◆ About this exercise: Copy every record that appears below, exactly as it stands.

◆ Supplied data:
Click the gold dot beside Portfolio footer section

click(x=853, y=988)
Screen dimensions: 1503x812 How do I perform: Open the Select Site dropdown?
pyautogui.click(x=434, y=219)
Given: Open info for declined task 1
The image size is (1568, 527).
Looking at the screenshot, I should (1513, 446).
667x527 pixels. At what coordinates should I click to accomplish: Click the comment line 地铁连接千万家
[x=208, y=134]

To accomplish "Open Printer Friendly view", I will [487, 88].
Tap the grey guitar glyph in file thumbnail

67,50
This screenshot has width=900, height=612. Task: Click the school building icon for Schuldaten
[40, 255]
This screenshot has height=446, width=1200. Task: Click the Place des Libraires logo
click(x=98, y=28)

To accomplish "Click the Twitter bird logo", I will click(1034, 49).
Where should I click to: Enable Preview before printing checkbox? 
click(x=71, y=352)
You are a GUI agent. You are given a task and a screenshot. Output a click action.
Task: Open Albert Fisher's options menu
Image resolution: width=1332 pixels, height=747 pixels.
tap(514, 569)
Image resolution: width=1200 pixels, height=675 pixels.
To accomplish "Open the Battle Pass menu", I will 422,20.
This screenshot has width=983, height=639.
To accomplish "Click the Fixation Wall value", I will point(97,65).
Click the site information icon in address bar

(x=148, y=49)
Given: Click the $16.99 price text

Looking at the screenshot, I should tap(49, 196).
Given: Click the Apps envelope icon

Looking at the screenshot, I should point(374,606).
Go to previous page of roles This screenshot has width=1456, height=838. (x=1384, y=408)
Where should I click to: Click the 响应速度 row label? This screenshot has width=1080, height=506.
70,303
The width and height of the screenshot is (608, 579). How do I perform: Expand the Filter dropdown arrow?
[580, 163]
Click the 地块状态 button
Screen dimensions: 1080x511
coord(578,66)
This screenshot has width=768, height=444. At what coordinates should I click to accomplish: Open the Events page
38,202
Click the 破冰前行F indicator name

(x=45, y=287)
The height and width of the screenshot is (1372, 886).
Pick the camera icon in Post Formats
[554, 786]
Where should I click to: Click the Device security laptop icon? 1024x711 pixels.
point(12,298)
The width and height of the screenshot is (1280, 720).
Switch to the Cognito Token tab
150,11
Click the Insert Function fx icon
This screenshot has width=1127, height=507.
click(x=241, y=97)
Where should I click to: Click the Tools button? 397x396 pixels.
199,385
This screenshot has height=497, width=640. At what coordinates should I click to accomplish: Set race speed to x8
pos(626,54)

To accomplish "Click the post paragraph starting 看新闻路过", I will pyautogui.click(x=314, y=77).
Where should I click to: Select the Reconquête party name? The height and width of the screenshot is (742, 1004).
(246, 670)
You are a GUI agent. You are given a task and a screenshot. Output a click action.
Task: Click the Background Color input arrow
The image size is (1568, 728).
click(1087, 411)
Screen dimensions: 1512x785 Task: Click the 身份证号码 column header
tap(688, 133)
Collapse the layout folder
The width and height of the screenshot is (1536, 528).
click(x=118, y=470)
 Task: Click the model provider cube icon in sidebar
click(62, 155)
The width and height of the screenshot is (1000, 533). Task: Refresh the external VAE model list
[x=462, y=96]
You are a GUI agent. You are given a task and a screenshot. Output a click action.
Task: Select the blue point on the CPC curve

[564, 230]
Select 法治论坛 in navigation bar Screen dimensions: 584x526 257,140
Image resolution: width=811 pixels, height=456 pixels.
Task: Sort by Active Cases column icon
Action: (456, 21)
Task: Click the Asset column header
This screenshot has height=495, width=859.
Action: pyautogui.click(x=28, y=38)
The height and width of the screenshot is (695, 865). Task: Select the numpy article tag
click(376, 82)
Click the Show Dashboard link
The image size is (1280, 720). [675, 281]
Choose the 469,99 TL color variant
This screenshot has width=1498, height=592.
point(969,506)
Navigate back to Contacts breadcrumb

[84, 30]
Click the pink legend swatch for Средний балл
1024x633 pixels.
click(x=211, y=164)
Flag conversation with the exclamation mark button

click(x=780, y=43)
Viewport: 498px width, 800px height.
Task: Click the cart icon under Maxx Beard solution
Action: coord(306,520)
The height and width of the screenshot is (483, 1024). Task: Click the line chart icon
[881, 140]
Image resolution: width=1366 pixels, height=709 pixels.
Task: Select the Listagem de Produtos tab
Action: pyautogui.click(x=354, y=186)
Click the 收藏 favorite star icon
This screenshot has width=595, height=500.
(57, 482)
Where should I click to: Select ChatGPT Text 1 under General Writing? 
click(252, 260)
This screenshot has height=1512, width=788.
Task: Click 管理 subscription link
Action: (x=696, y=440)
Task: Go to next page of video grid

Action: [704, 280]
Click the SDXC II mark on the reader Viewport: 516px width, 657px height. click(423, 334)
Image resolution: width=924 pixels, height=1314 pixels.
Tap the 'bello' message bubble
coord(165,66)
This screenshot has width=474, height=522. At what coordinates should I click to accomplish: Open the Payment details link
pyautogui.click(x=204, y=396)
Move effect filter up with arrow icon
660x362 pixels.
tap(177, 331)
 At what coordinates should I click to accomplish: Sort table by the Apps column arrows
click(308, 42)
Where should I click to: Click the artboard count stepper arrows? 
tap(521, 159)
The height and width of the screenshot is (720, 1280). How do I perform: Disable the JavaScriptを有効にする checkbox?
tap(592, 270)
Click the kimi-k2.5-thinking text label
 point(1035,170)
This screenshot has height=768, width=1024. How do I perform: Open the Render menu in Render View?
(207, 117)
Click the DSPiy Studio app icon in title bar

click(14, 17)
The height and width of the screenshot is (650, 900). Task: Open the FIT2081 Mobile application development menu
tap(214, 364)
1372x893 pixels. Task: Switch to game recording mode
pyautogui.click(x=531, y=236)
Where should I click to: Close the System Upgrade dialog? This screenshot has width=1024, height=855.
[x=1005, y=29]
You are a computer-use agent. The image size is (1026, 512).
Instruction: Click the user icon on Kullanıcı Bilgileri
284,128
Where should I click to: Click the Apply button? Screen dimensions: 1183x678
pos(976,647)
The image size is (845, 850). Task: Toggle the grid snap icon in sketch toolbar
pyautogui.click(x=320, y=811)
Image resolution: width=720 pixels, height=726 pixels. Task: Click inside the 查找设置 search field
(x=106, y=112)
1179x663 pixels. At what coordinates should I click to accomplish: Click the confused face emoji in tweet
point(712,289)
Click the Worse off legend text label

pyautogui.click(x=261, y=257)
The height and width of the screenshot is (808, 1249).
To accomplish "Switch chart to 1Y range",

◆ Result for this exercise:
Click the gold dot beside Portfolio footer section

click(x=853, y=988)
Screen dimensions: 1503x812 How do I perform: Open the Select Site dropdown?
pyautogui.click(x=434, y=219)
Given: Open info for declined task 1
The image size is (1568, 527).
Looking at the screenshot, I should (1513, 446).
667x527 pixels. At what coordinates should I click to accomplish: Click the comment line 地铁连接千万家
[x=208, y=134]

To accomplish "Open Printer Friendly view", I will [487, 88].
Tap the grey guitar glyph in file thumbnail

67,50
This screenshot has width=900, height=612. Task: Click the school building icon for Schuldaten
[40, 255]
This screenshot has height=446, width=1200. Task: Click the Place des Libraires logo
click(x=98, y=28)

To accomplish "Click the Twitter bird logo", I will click(1034, 49).
Where should I click to: Enable Preview before printing checkbox? 
click(x=71, y=352)
You are a GUI agent. You are given a task and a screenshot. Output a click action.
Task: Open Albert Fisher's options menu
Image resolution: width=1332 pixels, height=747 pixels.
tap(514, 569)
Image resolution: width=1200 pixels, height=675 pixels.
To accomplish "Open the Battle Pass menu", I will 422,20.
This screenshot has width=983, height=639.
To accomplish "Click the Fixation Wall value", I will point(97,65).
Click the site information icon in address bar

(x=148, y=49)
Given: Click the $16.99 price text

Looking at the screenshot, I should tap(49, 196).
Given: Click the Apps envelope icon

Looking at the screenshot, I should point(374,606).
Go to previous page of roles This screenshot has width=1456, height=838. (x=1384, y=408)
Where should I click to: Click the 响应速度 row label? This screenshot has width=1080, height=506.
70,303
The width and height of the screenshot is (608, 579). How do I perform: Expand the Filter dropdown arrow?
[580, 163]
Click the 地块状态 button
Screen dimensions: 1080x511
coord(578,66)
This screenshot has width=768, height=444. At what coordinates should I click to accomplish: Open the Events page
38,202
Click the 破冰前行F indicator name

(x=45, y=287)
The height and width of the screenshot is (1372, 886).
Pick the camera icon in Post Formats
[554, 786]
Where should I click to: Click the Device security laptop icon? 1024x711 pixels.
point(12,298)
The width and height of the screenshot is (1280, 720).
Switch to the Cognito Token tab
150,11
Click the Insert Function fx icon
This screenshot has width=1127, height=507.
click(x=241, y=97)
Where should I click to: Click the Tools button? 397x396 pixels.
199,385
This screenshot has height=497, width=640. At what coordinates should I click to accomplish: Set race speed to x8
pos(626,54)

To accomplish "Click the post paragraph starting 看新闻路过", I will pyautogui.click(x=314, y=77).
Where should I click to: Select the Reconquête party name? The height and width of the screenshot is (742, 1004).
(246, 670)
You are a GUI agent. You are given a task and a screenshot. Output a click action.
Task: Click the Background Color input arrow
The image size is (1568, 728).
click(1087, 411)
Screen dimensions: 1512x785 Task: Click the 身份证号码 column header
tap(688, 133)
Collapse the layout folder
The width and height of the screenshot is (1536, 528).
click(x=118, y=470)
 Task: Click the model provider cube icon in sidebar
click(62, 155)
The width and height of the screenshot is (1000, 533). Task: Refresh the external VAE model list
[x=462, y=96]
You are a GUI agent. You are given a task and a screenshot. Output a click action.
Task: Select the blue point on the CPC curve

[564, 230]
Select 法治论坛 in navigation bar Screen dimensions: 584x526 257,140
Image resolution: width=811 pixels, height=456 pixels.
Task: Sort by Active Cases column icon
Action: (456, 21)
Task: Click the Asset column header
This screenshot has height=495, width=859.
Action: pyautogui.click(x=28, y=38)
The height and width of the screenshot is (695, 865). Task: Select the numpy article tag
click(376, 82)
Click the Show Dashboard link
The image size is (1280, 720). [675, 281]
Choose the 469,99 TL color variant
This screenshot has width=1498, height=592.
point(969,506)
Navigate back to Contacts breadcrumb

[84, 30]
Click the pink legend swatch for Средний балл
1024x633 pixels.
click(x=211, y=164)
Flag conversation with the exclamation mark button

click(x=780, y=43)
Viewport: 498px width, 800px height.
Task: Click the cart icon under Maxx Beard solution
Action: coord(306,520)
The height and width of the screenshot is (483, 1024). Task: Click the line chart icon
[881, 140]
Image resolution: width=1366 pixels, height=709 pixels.
Task: Select the Listagem de Produtos tab
Action: pyautogui.click(x=354, y=186)
Click the 收藏 favorite star icon
This screenshot has width=595, height=500.
(57, 482)
Where should I click to: Select ChatGPT Text 1 under General Writing? 
click(252, 260)
This screenshot has height=1512, width=788.
Task: Click 管理 subscription link
Action: (x=696, y=440)
Task: Go to next page of video grid

Action: [704, 280]
Click the SDXC II mark on the reader Viewport: 516px width, 657px height. click(423, 334)
Image resolution: width=924 pixels, height=1314 pixels.
Tap the 'bello' message bubble
coord(165,66)
This screenshot has width=474, height=522. At what coordinates should I click to accomplish: Open the Payment details link
pyautogui.click(x=204, y=396)
Move effect filter up with arrow icon
660x362 pixels.
tap(177, 331)
 At what coordinates should I click to accomplish: Sort table by the Apps column arrows
click(308, 42)
Where should I click to: Click the artboard count stepper arrows? 
tap(521, 159)
The height and width of the screenshot is (720, 1280). How do I perform: Disable the JavaScriptを有効にする checkbox?
tap(592, 270)
Click the kimi-k2.5-thinking text label
 point(1035,170)
This screenshot has height=768, width=1024. How do I perform: Open the Render menu in Render View?
(207, 117)
Click the DSPiy Studio app icon in title bar

click(14, 17)
The height and width of the screenshot is (650, 900). Task: Open the FIT2081 Mobile application development menu
tap(214, 364)
1372x893 pixels. Task: Switch to game recording mode
pyautogui.click(x=531, y=236)
Where should I click to: Close the System Upgrade dialog? This screenshot has width=1024, height=855.
[x=1005, y=29]
You are a computer-use agent. The image size is (1026, 512).
Instruction: Click the user icon on Kullanıcı Bilgileri
284,128
Where should I click to: Click the Apply button? Screen dimensions: 1183x678
pos(976,647)
The image size is (845, 850). Task: Toggle the grid snap icon in sketch toolbar
pyautogui.click(x=320, y=811)
Image resolution: width=720 pixels, height=726 pixels. Task: Click inside the 查找设置 search field
(x=106, y=112)
1179x663 pixels. At what coordinates should I click to accomplish: Click the confused face emoji in tweet
point(712,289)
Click the Worse off legend text label

pyautogui.click(x=261, y=257)
The height and width of the screenshot is (808, 1249).
To accomplish "Switch chart to 1Y range",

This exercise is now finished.